BRIEF: Everything in the records below goes into the copy exactly, except the pictures.

ENTRIES SHOWN:

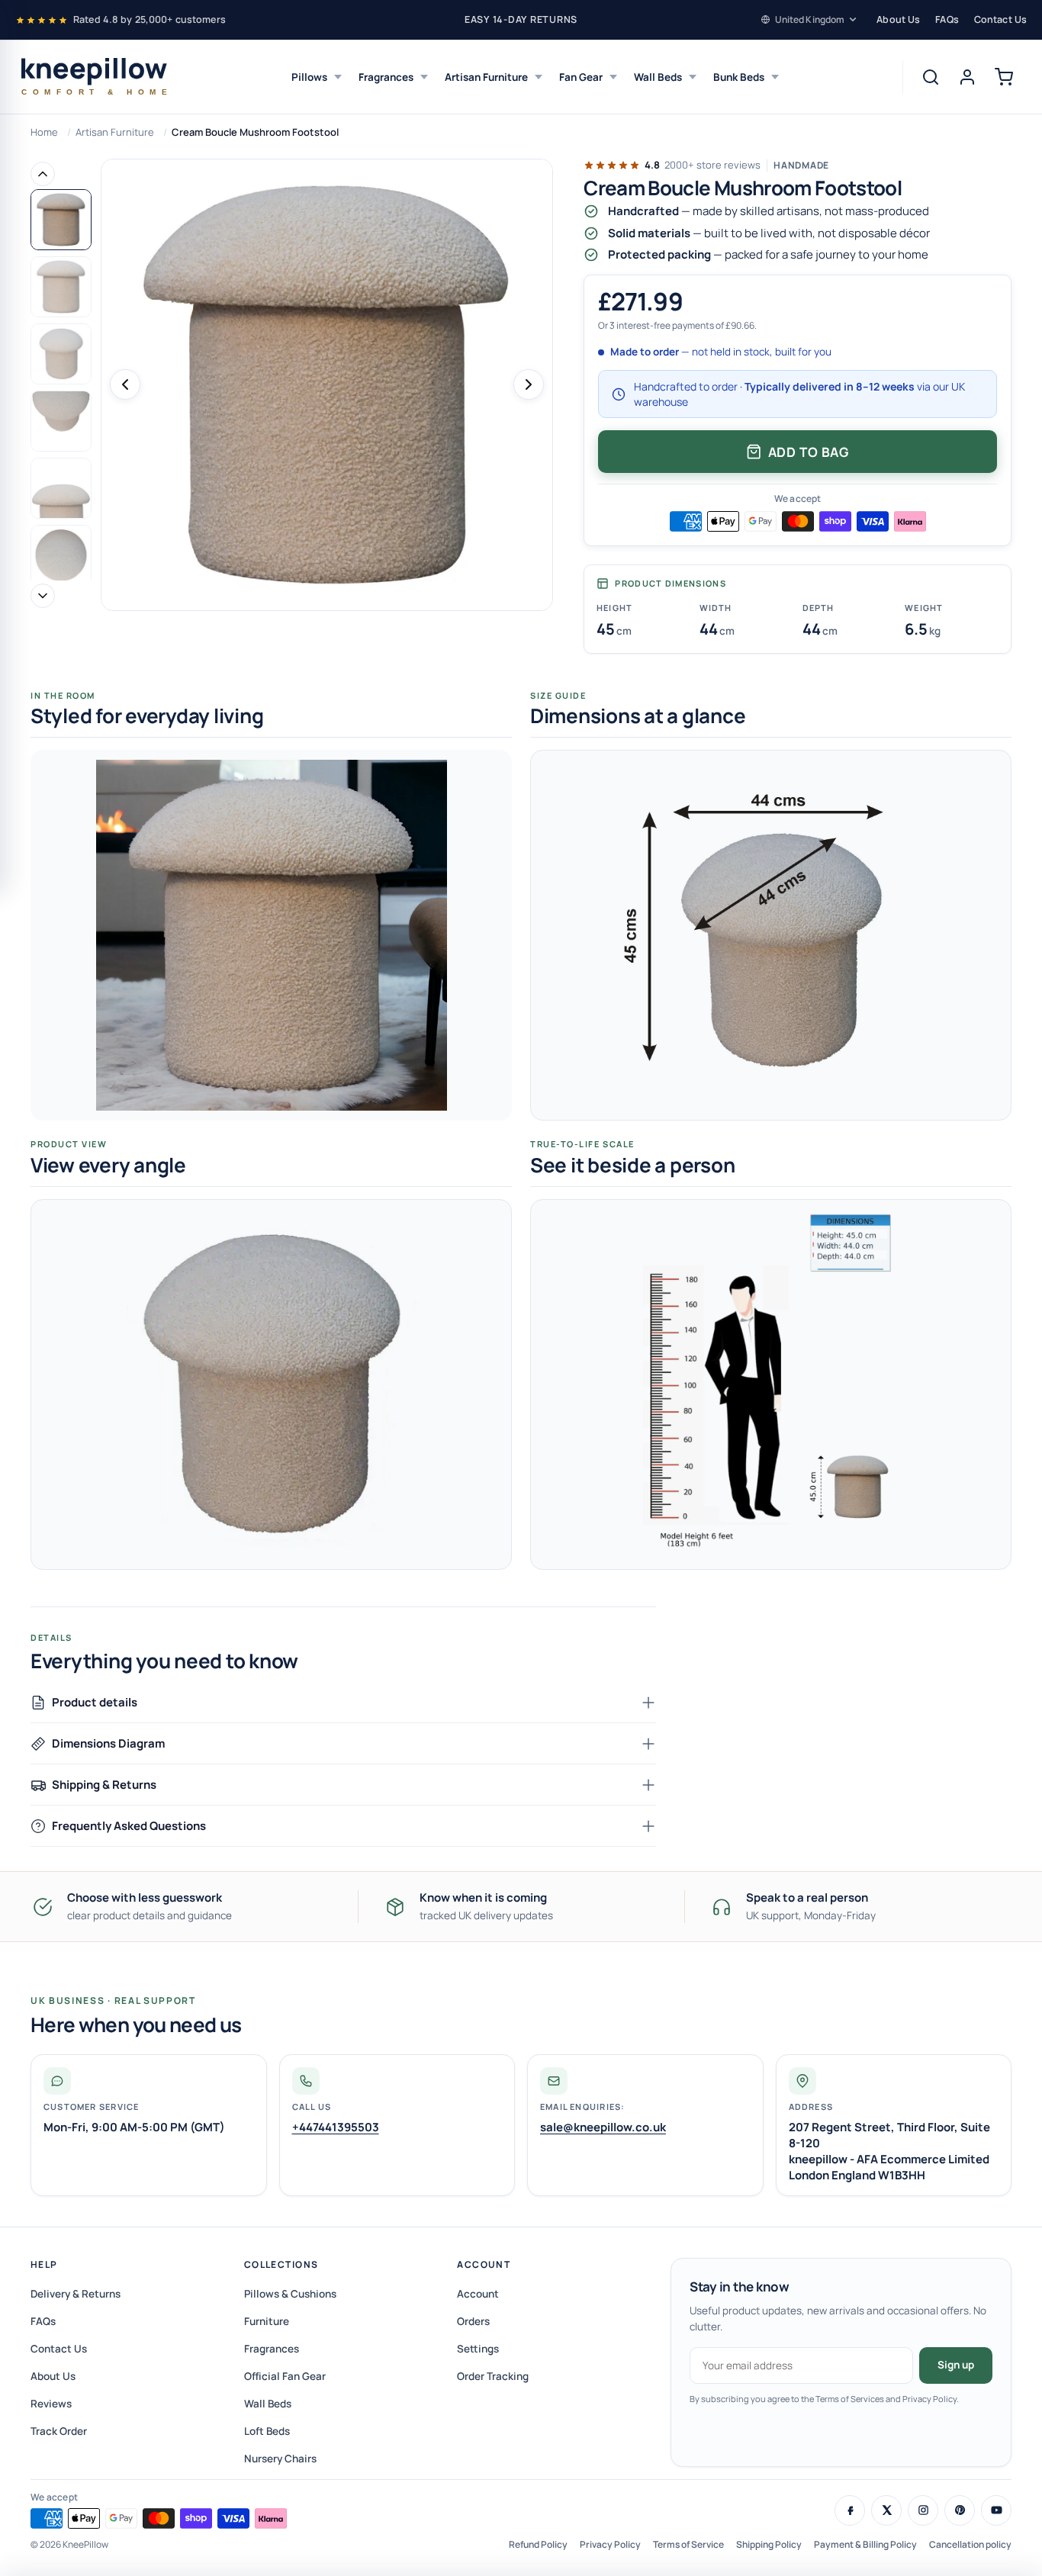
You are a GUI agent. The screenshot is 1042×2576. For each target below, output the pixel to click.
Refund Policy (538, 2544)
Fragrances (386, 77)
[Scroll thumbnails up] (43, 174)
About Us (898, 19)
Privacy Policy (610, 2544)
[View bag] (1004, 77)
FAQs (947, 19)
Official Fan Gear (285, 2376)
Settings (478, 2349)
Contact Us (1000, 19)
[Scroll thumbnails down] (43, 596)
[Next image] (528, 384)
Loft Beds (267, 2431)
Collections (281, 2264)
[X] (886, 2510)
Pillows (309, 77)
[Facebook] (850, 2510)
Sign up (955, 2365)
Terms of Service (688, 2544)
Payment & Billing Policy (865, 2544)
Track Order (59, 2431)
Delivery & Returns (76, 2294)
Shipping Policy (769, 2544)
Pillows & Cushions (290, 2294)
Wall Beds (658, 77)
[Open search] (930, 77)
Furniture (266, 2321)
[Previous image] (125, 384)
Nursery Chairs (280, 2458)
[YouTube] (996, 2510)
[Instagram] (923, 2510)
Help (44, 2264)
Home (44, 132)
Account (483, 2264)
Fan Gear (581, 77)
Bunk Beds (738, 77)
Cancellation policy (970, 2544)
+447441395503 (335, 2127)
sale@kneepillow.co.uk (603, 2127)
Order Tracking (493, 2376)
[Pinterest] (959, 2510)
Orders (473, 2321)
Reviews (51, 2403)
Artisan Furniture (486, 77)
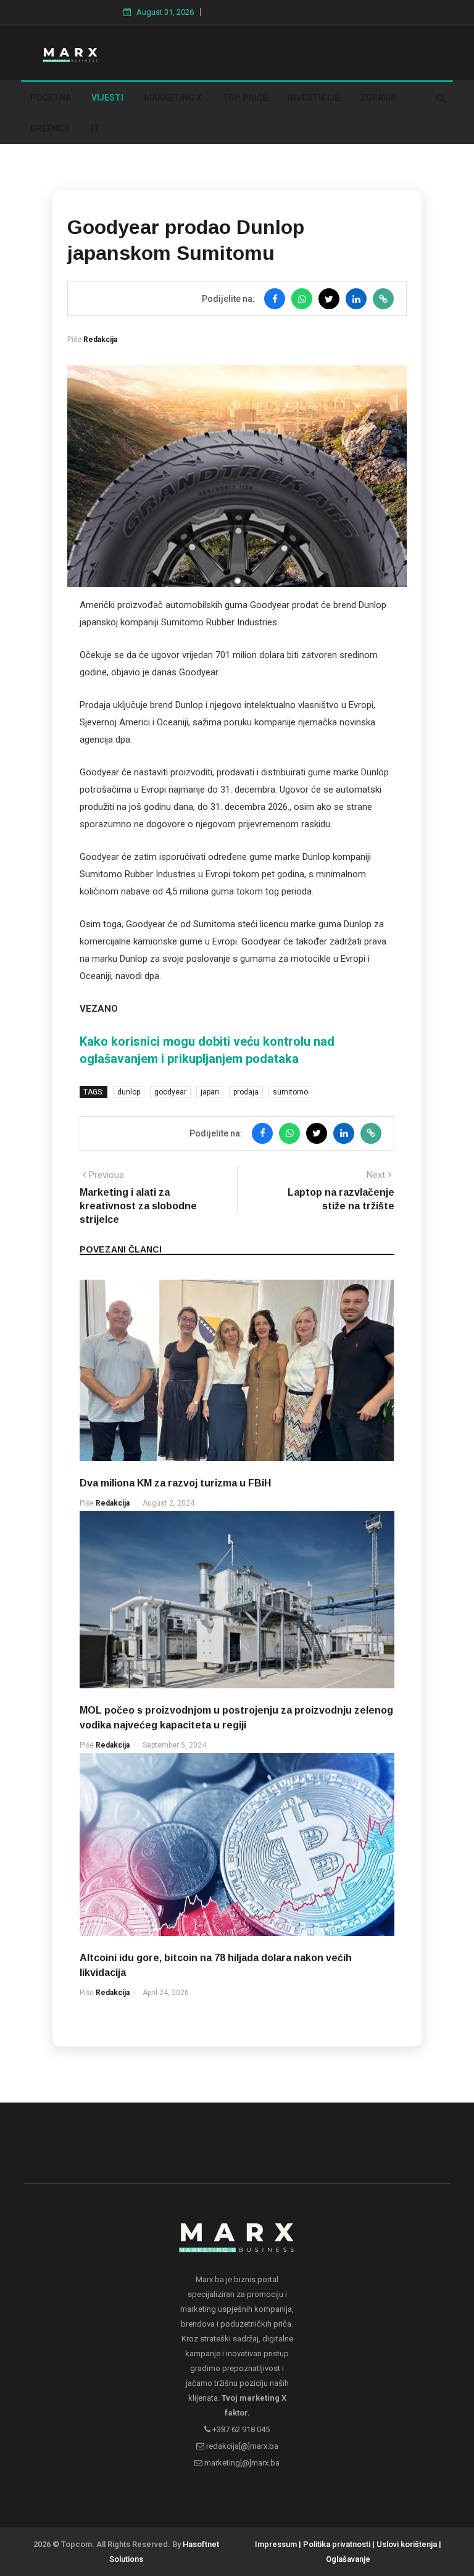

WRITTEN REPLY:
You are a GUI agent. The screenshot is 1042×2576. For each target below, output the pixel to click.
Refund Policy (538, 2544)
Fragrances (386, 77)
[Scroll thumbnails up] (43, 174)
About Us (898, 19)
Privacy Policy (610, 2544)
[View bag] (1004, 77)
FAQs (947, 19)
Official Fan Gear (285, 2376)
Settings (478, 2349)
Contact Us (1000, 19)
[Scroll thumbnails down] (43, 596)
[Next image] (528, 384)
Loft Beds (267, 2431)
Collections (281, 2264)
[X] (886, 2510)
Pillows (309, 77)
[Facebook] (850, 2510)
Sign up (955, 2365)
Terms of Service (688, 2544)
Payment & Billing Policy (865, 2544)
Track Order (59, 2431)
Delivery & Returns (76, 2294)
Shipping Policy (769, 2544)
Pillows & Cushions (290, 2294)
Wall Beds (658, 77)
[Open search] (930, 77)
Furniture (266, 2321)
[Previous image] (125, 384)
Nursery Chairs (280, 2458)
[YouTube] (996, 2510)
[Instagram] (923, 2510)
Help (44, 2264)
Home (44, 132)
Account (483, 2264)
Fan Gear (581, 77)
Bunk Beds (738, 77)
Cancellation policy (970, 2544)
+447441395503 (335, 2127)
sale@kneepillow.co.uk (603, 2127)
Order Tracking (493, 2376)
[Pinterest] (959, 2510)
Orders (473, 2321)
Reviews (51, 2403)
Artisan Furniture (486, 77)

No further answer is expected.